I GLIDE THROUGH THE FOREST. As I sink into each turn, the powder rolls up my thighs. My skis carve crescents through the open firs, neither fast nor slow but with ease, like a looping stroke of calligraphy.

This is my third ski tour in Yellowstone. Today I skied from base camp up to Heart Lake and back, traversing a couple of small passes, navigating by compass through two snow squalls, and fording a river. Now it is dusk, and so cold that my beard has frozen into a thicket of ice bristles.

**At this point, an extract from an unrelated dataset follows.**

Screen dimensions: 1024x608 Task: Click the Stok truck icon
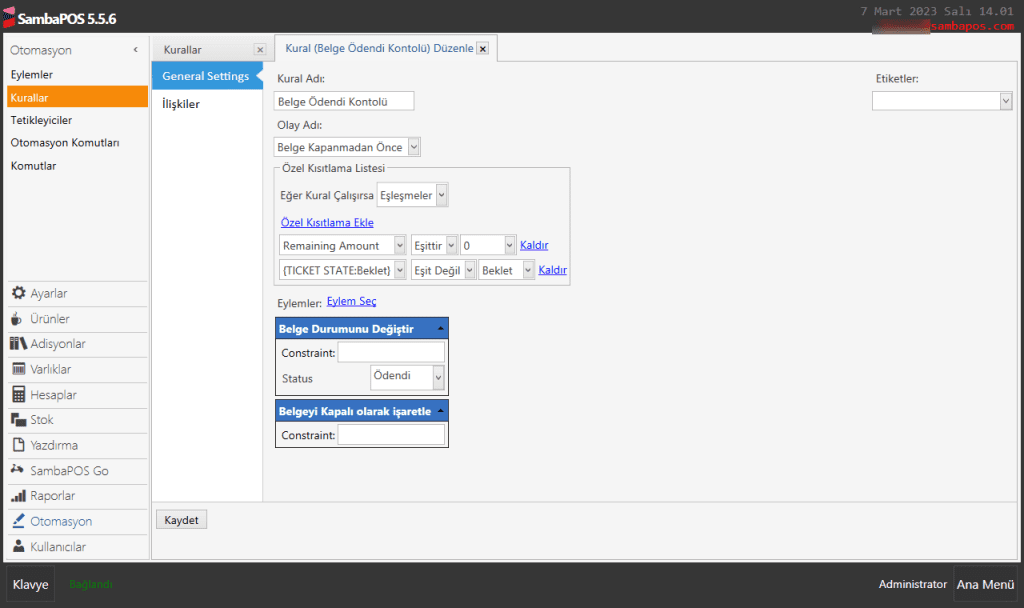[x=18, y=420]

I slide into a broad meadow and cut silently over the drifts. My wax, a blue kicker over buffed green, is splendid. I'm practically levitating. Kicking, floating on one ski balanced like an ice skater, then kicking with the other leg. It's a rhythm so natural and elegant that once you've mastered it, the movement—instead of the speed or the distance covered or the day's destination—becomes an end in itself. Kick, glide...kick, glide...kick, glide...Through this motion, this mantra of muscle, I slip into a state of grace. Everything fits. The darkling sky mirrored in the violet snow. The snow feeding the trees and the hidden creek. The creek cutting the mountains. The mountains and me. We all dovetail together.

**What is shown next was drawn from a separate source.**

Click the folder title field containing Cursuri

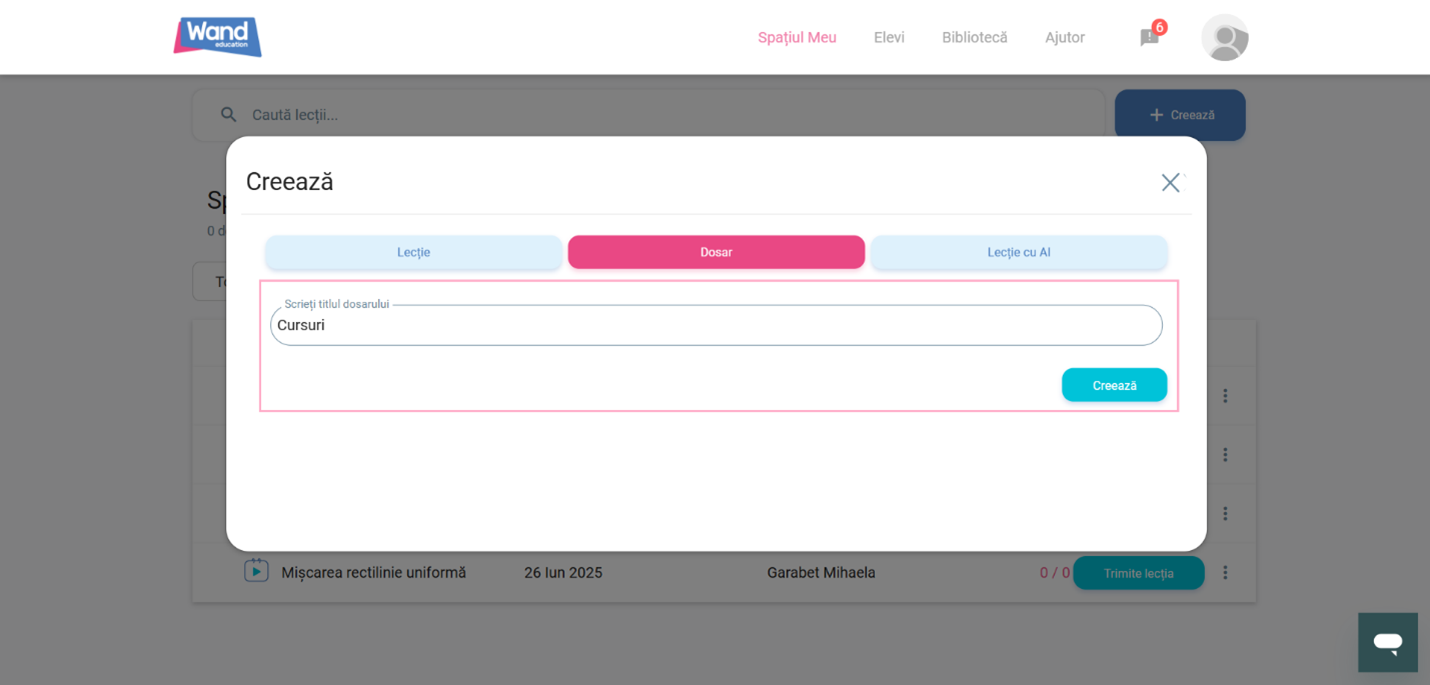pyautogui.click(x=716, y=326)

The tent comes into view, an orange speck set inside sentries of thin-limbed aspen. I stop. I'm drawn to the tent, but also reluctant. I don't want this long day, so smooth and solid, to end.

My mind goes on ahead. Not far from the tent, steam is rising into the frigid air. Ah, the thermal pools, the deep warmth of summer in the dead of winter. Dan Moe and Keith Spenser, my companions, will already be there. Long johns hung on upended skis, heads back against a mossy log, white bodies sunk up to their sunburned necks in the gorgeous hot water.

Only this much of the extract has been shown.